**What is being asked:** Tally the lines of the material below that contain the string "option", and reply with the number alone.

Begin Supplied data

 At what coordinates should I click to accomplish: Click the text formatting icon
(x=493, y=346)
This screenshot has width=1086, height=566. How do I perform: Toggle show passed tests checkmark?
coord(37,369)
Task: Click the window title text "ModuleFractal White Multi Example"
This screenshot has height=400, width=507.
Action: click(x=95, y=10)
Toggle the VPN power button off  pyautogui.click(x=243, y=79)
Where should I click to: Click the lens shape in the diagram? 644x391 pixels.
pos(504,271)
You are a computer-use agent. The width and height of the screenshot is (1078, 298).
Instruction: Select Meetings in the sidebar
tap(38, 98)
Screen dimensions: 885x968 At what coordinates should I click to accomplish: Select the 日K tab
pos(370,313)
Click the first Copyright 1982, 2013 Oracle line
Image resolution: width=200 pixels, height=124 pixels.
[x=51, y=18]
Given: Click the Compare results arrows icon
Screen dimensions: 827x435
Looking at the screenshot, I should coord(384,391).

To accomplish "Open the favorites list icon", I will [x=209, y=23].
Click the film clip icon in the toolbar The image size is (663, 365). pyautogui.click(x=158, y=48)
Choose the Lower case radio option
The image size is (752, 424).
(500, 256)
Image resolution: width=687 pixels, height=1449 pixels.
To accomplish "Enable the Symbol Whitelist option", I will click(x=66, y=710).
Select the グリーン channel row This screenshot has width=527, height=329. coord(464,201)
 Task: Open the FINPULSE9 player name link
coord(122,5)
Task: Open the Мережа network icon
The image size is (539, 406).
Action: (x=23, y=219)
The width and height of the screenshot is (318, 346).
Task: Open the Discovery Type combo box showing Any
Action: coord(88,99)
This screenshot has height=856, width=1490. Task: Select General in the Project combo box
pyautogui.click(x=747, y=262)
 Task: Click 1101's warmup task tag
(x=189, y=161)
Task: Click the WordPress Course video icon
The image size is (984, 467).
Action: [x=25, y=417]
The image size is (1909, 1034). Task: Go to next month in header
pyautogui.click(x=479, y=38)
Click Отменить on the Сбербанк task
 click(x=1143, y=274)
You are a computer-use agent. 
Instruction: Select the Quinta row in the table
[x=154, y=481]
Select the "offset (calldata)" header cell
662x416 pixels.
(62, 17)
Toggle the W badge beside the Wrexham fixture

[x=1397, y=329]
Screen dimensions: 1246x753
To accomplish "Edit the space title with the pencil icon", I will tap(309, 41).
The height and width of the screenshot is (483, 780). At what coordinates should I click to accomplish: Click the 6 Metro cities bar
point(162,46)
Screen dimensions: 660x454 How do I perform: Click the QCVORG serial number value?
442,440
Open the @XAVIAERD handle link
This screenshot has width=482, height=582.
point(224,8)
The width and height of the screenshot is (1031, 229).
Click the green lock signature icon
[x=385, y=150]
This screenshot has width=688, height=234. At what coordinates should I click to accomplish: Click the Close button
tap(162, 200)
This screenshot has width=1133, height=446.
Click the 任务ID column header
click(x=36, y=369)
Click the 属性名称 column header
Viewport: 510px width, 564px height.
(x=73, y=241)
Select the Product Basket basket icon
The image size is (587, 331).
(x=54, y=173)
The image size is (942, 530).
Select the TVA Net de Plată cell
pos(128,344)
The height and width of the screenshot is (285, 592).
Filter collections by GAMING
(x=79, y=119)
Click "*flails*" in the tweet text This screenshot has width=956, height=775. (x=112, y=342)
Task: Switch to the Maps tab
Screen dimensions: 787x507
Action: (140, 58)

End Supplied data

**Solution to this task:** 2